§ **Instructions to follow**: Using the records below, repeat exactly the lines from the one holding "Entra [menuitem] (1369, 9)" through the one holding "[menuitem] (36, 9)", both ends included, and no others.

━━━━━ Provided records

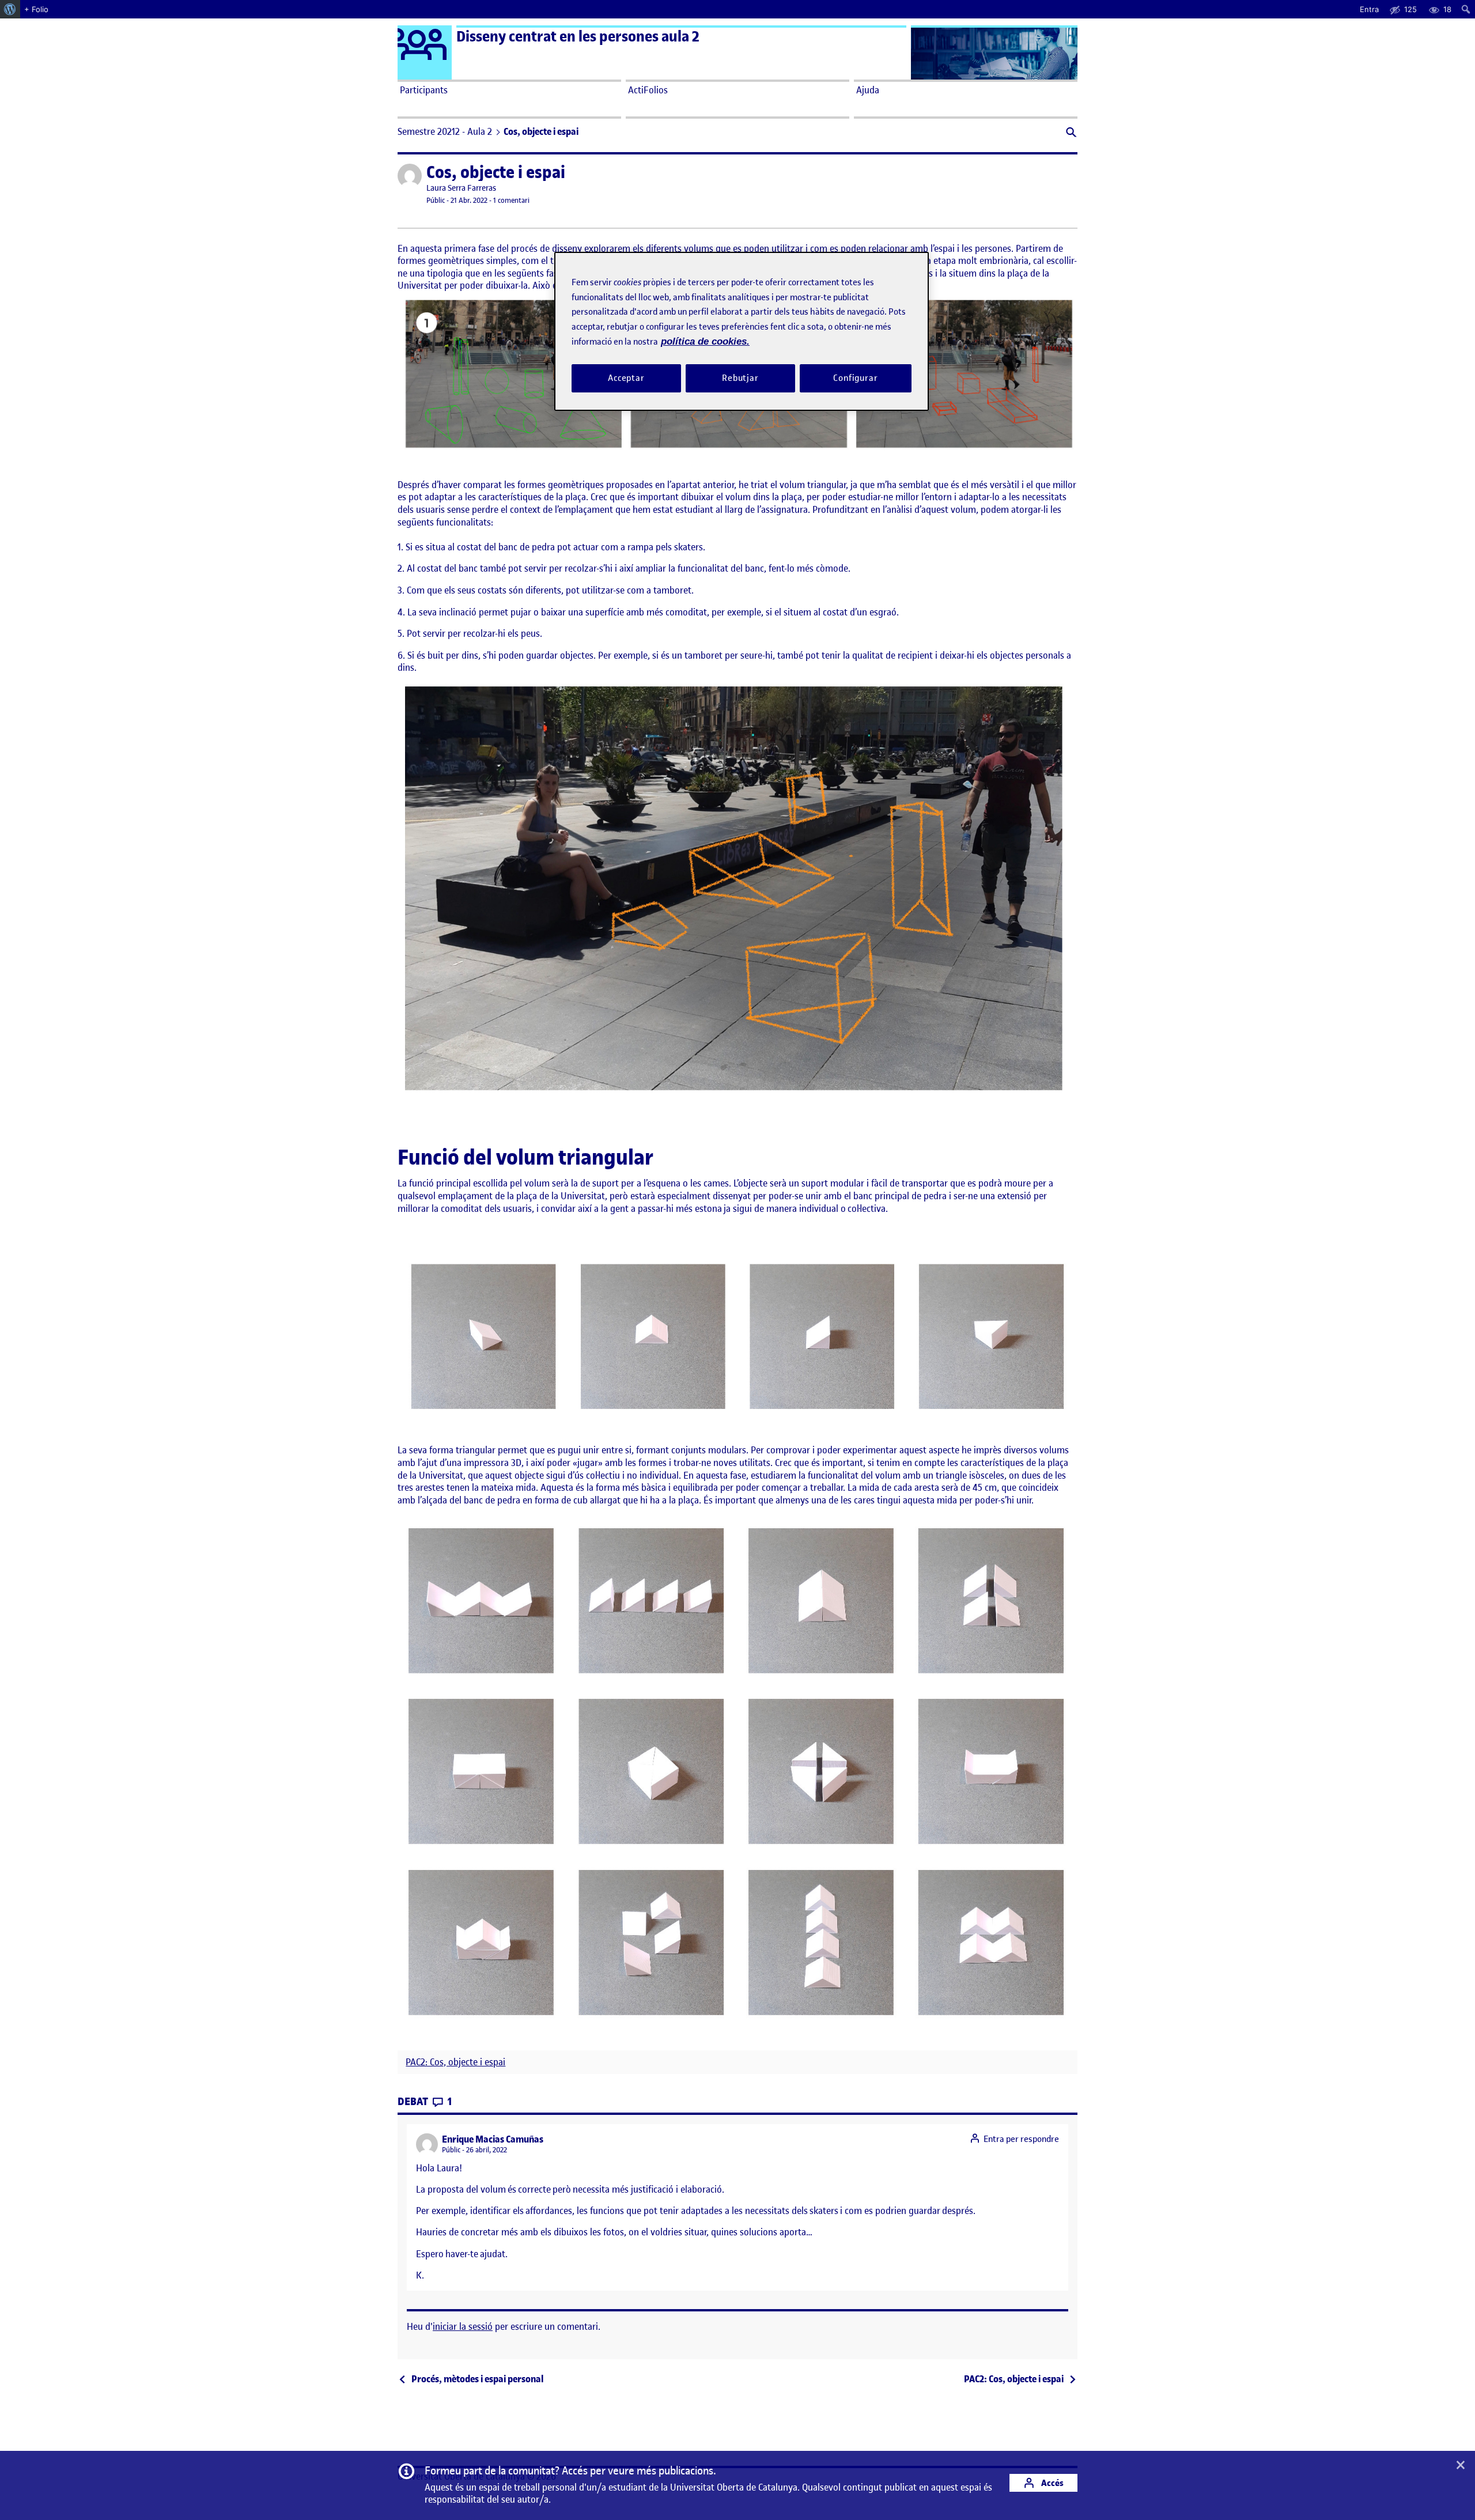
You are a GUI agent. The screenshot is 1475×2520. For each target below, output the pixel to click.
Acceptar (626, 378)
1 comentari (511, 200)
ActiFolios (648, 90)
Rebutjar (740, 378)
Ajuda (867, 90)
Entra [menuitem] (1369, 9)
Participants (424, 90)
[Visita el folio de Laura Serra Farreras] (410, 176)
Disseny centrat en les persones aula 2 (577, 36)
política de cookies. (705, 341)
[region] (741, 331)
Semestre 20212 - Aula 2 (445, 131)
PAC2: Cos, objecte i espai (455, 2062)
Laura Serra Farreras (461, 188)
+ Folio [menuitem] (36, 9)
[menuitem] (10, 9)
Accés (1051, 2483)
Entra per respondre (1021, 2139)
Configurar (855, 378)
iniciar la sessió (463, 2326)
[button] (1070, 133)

━━━━━━━━━━

§ **Task solution**:
Entra [menuitem] (1369, 9)
Participants (424, 90)
[Visita el folio de Laura Serra Farreras] (410, 176)
Disseny centrat en les persones aula 2 (577, 36)
política de cookies. (705, 341)
[region] (741, 331)
Semestre 20212 - Aula 2 (445, 131)
PAC2: Cos, objecte i espai (455, 2062)
Laura Serra Farreras (461, 188)
+ Folio [menuitem] (36, 9)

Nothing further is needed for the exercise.